This was a market that was sleepwalking higher, buoyed by progressively more cheerful investor attitudes and the reallocation of cash into stocks by a radically underinvested public. Friday's 1.8% loss in the Standard & Poor's 500 index, and the appreciably larger drop in the Nasdaq and other faster-moving benchmarks, showed a market succumbing to short-term fatigue, below-the-surface deterioration and some concerns about the loss of economic momentum in the States. There could be more of the like to come now that the tape's illusions of invincibility have been disproved, though it won't necessarily evolve into anything terribly nasty.

Weeks after venues such as this column began fretting over the unfortunate welling up of investors' animal spirits, as measured by surveys, options-trading data and the like that showed collective optimism on the rise, those gauges have begun to moderate. This hardly means some great tactical buy signal has emerged, but it's better to see more grins turning to frowns as the market treads water than the reverse. It's also not unusual to see stocks run into some static during earnings-reporting season.

Yet in the latest snapshot of hedge-fund positioning, Robin Carpenter of www.CarpenterAnalytix.com shows equity exposures flirting with the top 20% of all weeks over the past several years, which is a caution flag but not in itself a cause for radical moves. The Ned Davis Research "cycle composite" study, which blends the one-year, four-year and decennial historical market tendencies into one chart meant as a rough guide to a year's stock-index trajectory, has worked rather well the past couple of years. For 2011, it implied a strong January, then some back-filling, followed by another run higher, with essentially all of the year's (modest) upside coming in the first half.

Stocks are neither terribly cheap nor dauntingly expensive. The median price/earnings ratio of all 1,700 stocks in the Value Line universe was 17 at last report, versus 10.3 at the March 2009 market bottom and 19.7 at the last bull-market peak. Yet valuation is more scenery than script.

Corporate financial engineering (see ITT [ticker: ITT], Fortune Brands [FO] and Sara Lee [SLE]) and the ebb and flow of investor psychology will dictate the market's immediate future. A stockpicker's market, anyone?

STUFF, PLUS SMARTS. THAT'S A DECENT shorthand description of the business strategy of Brookfield Asset Management (ticker: BAM), whose opportunistic and value-driven management invests the company's own capital alongside that of institutional clients in infrastructure and real-estate properties.

Perhaps the premier manager of real assets, the Toronto-based but globally diverse Brookfield deserves a higher public profile. Its shares have handily outperformed the broad U.S. stock market for the past one, five, 10 and 20 years. The stock's run from the low 20s last summer to the current quote of 32.35 may appear to mean that market perception is outpacing corporate progress, but in fact the shares trade at only a fractional premium to the company's tangible net asset value, which at last report was $30.99 as of Sept, 30, 2010.

Brookfield was in the news recently for having added to its large stake in mall operator General Growth Properties (GGP) by purchasing a block from the top-performing Fairholme Fund (FAIRX) for a mix of cash and stock.

The deal, just completed, raises Brookfield's stake in General Growth to 38%, or about $5 billion at recent prices, a large chunk of Brookfield's own $19 billion market value. That Fairholme has elected to accept and retain a 4.5% slug of Brookfield in the deal is not insignificant.

Brookfield is not the simplest company to analyze, with assets as diverse as electricity transmission grids in South America, hydroelectric plants, port facilities and New York's World Financial Center. And the company is not starkly cheap based on reported earnings, which are expected to hit $1.12 a share this year. But the combination of proven management and the undeniable trends of greater private infrastructure ownership, emerging-markets economic growth and investor demand for nontraditional assets make Brookfield a strong long-term holding.

▸ **Exercise tasks**:
A – Answer these from the market column:
(i) By what percentage did the Standard & Poor's 500 index fall on Friday?
(ii) What was the median price/earnings ratio of the Value Line universe at last report?
(iii) What share of General Growth Properties does Brookfield hold after the deal?
B – Write out the market column from "Brookfield is not" to "strong long-term holding.".
The material that comes after this column is from a different source.

▸ **Records supplied**:
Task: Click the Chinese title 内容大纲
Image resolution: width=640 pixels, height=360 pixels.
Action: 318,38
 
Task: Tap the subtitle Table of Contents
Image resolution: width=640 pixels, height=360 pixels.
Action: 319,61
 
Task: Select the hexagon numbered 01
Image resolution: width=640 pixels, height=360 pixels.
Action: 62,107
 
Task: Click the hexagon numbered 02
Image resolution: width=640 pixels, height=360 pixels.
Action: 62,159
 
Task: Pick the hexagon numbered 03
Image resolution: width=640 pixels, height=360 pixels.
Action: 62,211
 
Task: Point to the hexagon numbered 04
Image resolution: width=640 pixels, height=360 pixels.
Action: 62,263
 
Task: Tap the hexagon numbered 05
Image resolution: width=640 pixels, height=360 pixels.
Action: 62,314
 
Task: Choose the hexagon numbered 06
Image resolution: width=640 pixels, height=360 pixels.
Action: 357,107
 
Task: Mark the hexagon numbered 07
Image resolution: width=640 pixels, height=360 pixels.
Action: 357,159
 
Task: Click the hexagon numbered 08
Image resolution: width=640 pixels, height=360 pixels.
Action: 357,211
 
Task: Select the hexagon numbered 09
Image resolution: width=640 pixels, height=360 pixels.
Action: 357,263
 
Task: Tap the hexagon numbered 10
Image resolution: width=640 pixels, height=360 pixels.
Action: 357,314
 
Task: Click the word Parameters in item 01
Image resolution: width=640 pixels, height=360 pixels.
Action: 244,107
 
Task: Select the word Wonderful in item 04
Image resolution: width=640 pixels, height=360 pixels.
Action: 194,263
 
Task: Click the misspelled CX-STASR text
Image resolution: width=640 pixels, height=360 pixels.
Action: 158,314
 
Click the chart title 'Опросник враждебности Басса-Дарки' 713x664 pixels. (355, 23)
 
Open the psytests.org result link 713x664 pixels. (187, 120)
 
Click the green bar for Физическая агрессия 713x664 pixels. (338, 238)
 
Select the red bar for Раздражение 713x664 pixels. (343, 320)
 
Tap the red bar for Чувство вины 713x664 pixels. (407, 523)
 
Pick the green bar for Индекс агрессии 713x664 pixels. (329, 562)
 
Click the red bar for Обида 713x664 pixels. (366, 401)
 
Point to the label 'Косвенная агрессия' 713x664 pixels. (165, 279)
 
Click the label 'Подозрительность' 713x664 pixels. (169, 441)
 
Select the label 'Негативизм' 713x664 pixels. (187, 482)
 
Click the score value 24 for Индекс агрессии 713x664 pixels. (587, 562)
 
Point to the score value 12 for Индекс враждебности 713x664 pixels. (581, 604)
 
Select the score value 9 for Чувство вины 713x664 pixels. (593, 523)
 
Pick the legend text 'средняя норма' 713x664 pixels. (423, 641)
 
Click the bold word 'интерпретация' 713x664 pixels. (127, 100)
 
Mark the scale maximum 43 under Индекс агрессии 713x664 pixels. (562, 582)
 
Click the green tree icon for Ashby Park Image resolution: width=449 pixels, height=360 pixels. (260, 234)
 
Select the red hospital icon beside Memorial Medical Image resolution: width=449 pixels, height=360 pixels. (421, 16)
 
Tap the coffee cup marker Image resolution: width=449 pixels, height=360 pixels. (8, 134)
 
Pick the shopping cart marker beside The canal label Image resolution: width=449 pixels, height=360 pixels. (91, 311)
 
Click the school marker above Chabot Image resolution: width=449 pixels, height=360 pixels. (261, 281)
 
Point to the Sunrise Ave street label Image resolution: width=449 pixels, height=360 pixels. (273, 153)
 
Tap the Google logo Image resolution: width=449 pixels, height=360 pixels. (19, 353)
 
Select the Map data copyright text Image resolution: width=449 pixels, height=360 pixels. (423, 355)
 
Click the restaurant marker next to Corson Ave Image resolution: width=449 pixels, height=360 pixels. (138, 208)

▸ **Results of the tasks**:
A –
(i) 1.8%
(ii) 17
(iii) 38%

B –
Brookfield is not the simplest company to analyze, with assets as diverse as electricity transmission grids in South America, hydroelectric plants, port facilities and New York's World Financial Center. And the company is not starkly cheap based on reported earnings, which are expected to hit $1.12 a share this year. But the combination of proven management and the undeniable trends of greater private infrastructure ownership, emerging-markets economic growth and investor demand for nontraditional assets make Brookfield a strong long-term holding.